Instruction » Reproduce verbatim the part of the records that opens with the line containing "Image resolution: width=1080" and runs through the end of the records, including both ends.

** Start of Extracted entries **

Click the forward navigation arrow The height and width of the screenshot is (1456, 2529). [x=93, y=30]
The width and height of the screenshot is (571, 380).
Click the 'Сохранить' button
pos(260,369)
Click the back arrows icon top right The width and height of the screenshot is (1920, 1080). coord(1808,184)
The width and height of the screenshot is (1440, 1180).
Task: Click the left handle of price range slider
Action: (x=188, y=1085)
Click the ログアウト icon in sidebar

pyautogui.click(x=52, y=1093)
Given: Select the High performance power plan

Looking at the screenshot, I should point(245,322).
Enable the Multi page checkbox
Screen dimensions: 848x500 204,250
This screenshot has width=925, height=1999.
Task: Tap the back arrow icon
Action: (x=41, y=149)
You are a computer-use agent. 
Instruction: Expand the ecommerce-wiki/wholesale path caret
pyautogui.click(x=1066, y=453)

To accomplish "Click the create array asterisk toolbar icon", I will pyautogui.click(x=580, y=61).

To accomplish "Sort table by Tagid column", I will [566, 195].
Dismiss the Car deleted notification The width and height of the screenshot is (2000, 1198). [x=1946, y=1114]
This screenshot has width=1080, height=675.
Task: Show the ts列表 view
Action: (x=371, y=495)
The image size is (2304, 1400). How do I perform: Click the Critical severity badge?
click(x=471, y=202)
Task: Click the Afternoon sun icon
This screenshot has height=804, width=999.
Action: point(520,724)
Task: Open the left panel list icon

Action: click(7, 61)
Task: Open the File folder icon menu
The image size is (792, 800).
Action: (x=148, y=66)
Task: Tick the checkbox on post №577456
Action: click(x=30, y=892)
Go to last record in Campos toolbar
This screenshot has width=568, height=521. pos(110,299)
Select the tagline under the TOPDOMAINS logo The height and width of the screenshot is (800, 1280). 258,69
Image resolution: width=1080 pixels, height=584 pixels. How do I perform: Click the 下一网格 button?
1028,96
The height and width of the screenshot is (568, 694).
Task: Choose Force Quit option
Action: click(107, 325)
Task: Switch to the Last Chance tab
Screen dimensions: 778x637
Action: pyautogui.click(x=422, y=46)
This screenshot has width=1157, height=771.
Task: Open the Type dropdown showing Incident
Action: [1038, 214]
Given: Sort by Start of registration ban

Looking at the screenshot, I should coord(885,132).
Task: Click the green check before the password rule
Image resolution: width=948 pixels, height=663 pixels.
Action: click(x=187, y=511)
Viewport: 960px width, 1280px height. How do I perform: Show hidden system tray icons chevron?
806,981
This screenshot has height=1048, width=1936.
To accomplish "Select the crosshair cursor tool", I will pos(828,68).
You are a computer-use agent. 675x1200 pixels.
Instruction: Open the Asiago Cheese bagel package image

** End of Extracted entries **

Result below »
Image resolution: width=1080 pixels, height=584 pixels. How do I perform: Click the 下一网格 button?
1028,96
The height and width of the screenshot is (568, 694).
Task: Choose Force Quit option
Action: click(107, 325)
Task: Switch to the Last Chance tab
Screen dimensions: 778x637
Action: pyautogui.click(x=422, y=46)
This screenshot has width=1157, height=771.
Task: Open the Type dropdown showing Incident
Action: [1038, 214]
Given: Sort by Start of registration ban

Looking at the screenshot, I should coord(885,132).
Task: Click the green check before the password rule
Image resolution: width=948 pixels, height=663 pixels.
Action: click(x=187, y=511)
Viewport: 960px width, 1280px height. How do I perform: Show hidden system tray icons chevron?
806,981
This screenshot has height=1048, width=1936.
To accomplish "Select the crosshair cursor tool", I will pos(828,68).
You are a computer-use agent. 675x1200 pixels.
Instruction: Open the Asiago Cheese bagel package image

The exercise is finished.